Mieux vaut des casinos dans les riads que des Mirages 3000 de Dassault et des dattes farcies que des rafales !
Un nom idiot !
Tirer en rafales ce n'est pas viser juste !
Y faire du commerce et du tourisme mais ni la guerre ni les trafics de trucs et de fric !
Y faire des routes et une ligne ferroviaire adaptée ! on ne fait pas Tanger Agadir comme Paris Nice ! Qui ne marche pas en plus !!
07 octobre 2007 à 16:4614
Protocole d'accord sur une ligne TGV entre Tanger et Casablanca
MARRAKECH (Maroc) - La France et le Maroc ont signé lundi un protocole d'accord pour la réalisation d'une ligne de train grande vitesse (TGV) entre Tanger et Casablanca, a annoncé la présidence française au premier jour de la visite d'Etat de Nicolas Sarkozy au Maroc.
Ce chantier est estimé à 2 milliards d'euros, dont la moitié reviendra notamment à trois entreprises françaises, Alstom, la Société nationale des chemins de fer français (SNCF) et Réseau ferré de France, pour le matériel roulant et l'équipement de la voie (signalisation, sécurité), a-t-on précisé de même source.
La première tranche de la ligne TGV sera réalisé entre Tanger et Kenitra, au nord, sur 200 km.

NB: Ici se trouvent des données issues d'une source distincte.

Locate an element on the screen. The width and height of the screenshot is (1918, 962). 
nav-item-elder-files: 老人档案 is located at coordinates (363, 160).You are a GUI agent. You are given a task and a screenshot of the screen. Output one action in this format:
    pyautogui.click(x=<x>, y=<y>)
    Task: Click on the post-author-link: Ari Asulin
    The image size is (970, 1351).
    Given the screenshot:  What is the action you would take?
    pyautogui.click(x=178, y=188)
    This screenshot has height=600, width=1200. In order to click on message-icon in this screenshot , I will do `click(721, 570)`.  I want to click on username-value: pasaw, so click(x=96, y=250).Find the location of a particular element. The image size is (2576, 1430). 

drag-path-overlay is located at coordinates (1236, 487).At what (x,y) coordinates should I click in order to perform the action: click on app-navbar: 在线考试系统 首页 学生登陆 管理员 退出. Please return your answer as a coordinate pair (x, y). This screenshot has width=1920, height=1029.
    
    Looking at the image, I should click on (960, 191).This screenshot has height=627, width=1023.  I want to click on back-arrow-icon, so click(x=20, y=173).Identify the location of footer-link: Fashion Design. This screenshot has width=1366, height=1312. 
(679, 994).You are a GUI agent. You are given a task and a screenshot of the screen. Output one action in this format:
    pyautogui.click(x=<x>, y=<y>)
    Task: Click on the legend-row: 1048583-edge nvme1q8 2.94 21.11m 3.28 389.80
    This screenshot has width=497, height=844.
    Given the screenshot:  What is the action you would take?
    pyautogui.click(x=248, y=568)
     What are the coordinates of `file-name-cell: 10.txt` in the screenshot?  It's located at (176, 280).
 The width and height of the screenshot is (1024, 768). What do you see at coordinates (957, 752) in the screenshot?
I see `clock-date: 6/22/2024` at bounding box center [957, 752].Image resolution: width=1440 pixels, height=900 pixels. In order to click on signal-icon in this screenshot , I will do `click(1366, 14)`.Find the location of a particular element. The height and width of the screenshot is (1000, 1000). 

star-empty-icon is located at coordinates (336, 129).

Le protocole d'accord a été signé par le ministre marocain de l'Equipement et des Transports Karim Ghellab et le ministre français de l'Écologie, du Développement et de l'Aménagement Durables Jean-Louis Borloo, a-t-on précisé de même source.
Contacté par l'AFP à Paris, une porte-parole d'Alstom a précisé que la réalisation de la ligne Tanger-Kenitra, qui sera mise en service en 2013, est estimé à "environ 2 milliards d'euros, dont un milliard pour le génie civil et un milliard pour le système ferroviaire".
Alstom a par ailleurs précisé dans un communiqué que cette première étape "donnera lieu à l'ouverture de négociations commerciales qui devraient aboutir en 2008".
Dans le cadre de ce projet, Alstom sera chargé de livrer 18 rames de trains à très grande vitesse à deux niveaux (Duplex), est-il encore précisé.
La construction de cette ligne à grande vitesse, à l'étude depuis 2004, permettra de relier Tanger à Casablance en 2h10 au lieu de 5h actuellement, indique encore Alstom.